§ Instructions for the task: Across the listing below, count the lines that mention the string "מילון". Reply with the figure only.

======== Data provided

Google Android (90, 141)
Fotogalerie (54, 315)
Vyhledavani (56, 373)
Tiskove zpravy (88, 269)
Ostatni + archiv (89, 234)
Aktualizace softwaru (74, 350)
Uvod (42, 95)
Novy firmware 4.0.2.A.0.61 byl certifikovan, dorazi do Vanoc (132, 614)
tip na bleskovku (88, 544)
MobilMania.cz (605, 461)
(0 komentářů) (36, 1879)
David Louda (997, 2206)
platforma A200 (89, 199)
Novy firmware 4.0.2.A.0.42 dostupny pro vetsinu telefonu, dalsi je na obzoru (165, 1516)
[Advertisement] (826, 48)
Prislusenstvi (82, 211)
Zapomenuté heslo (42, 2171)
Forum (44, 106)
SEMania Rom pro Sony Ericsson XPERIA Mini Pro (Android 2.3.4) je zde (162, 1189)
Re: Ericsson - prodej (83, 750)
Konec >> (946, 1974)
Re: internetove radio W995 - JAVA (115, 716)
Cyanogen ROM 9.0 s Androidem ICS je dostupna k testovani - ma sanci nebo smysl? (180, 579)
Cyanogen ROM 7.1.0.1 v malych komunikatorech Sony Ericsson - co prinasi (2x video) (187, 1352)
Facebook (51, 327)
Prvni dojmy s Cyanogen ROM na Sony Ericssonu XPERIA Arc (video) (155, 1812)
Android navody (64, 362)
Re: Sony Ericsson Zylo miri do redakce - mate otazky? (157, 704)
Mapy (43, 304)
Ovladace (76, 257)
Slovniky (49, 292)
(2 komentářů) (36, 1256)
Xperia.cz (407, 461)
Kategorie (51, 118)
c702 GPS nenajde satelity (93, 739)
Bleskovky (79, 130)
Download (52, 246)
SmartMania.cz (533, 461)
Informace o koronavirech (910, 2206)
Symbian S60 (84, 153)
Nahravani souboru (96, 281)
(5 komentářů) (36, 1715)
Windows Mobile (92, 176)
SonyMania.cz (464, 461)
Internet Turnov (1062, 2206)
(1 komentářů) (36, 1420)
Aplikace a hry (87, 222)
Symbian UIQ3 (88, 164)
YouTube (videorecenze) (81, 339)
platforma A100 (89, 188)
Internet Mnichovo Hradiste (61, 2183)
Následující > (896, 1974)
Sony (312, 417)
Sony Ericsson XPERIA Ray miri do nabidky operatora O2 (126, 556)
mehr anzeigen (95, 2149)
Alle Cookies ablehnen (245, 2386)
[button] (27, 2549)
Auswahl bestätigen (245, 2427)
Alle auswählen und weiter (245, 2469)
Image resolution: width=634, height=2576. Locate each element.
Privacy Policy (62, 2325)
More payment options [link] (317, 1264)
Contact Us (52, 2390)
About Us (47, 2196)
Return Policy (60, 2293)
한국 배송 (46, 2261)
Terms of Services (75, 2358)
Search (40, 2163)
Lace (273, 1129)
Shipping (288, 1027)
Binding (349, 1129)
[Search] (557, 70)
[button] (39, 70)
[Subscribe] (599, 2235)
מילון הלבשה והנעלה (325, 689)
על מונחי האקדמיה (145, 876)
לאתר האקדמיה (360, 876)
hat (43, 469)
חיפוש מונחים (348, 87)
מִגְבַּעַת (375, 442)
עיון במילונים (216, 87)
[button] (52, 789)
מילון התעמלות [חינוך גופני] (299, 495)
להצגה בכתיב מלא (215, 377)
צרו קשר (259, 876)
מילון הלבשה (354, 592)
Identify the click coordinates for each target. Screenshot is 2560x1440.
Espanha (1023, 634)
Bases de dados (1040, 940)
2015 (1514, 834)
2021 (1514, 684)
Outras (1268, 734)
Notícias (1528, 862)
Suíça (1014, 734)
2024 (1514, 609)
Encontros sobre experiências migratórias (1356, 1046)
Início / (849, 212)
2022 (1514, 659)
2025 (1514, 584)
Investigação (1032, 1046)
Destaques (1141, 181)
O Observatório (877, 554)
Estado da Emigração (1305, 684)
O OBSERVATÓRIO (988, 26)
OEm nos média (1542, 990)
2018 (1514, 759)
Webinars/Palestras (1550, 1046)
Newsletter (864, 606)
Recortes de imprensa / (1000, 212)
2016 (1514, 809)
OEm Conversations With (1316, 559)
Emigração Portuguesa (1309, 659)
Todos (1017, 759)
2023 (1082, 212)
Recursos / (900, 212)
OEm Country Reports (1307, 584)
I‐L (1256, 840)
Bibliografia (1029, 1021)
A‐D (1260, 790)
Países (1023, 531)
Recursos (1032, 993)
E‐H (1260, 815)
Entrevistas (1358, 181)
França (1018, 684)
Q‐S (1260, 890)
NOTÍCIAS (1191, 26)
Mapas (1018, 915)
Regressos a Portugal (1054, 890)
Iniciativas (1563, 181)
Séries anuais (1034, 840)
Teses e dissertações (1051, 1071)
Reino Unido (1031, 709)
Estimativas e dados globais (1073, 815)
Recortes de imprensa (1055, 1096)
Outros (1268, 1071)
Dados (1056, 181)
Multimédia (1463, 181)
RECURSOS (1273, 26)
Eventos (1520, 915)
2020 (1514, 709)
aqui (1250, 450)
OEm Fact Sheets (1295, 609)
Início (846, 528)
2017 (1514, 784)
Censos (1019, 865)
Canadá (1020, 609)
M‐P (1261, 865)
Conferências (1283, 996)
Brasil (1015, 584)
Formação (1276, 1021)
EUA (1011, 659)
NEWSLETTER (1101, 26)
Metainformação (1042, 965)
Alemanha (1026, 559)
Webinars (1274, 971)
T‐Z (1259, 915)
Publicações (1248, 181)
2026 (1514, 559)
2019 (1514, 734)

================

§ Solution for this problem: 3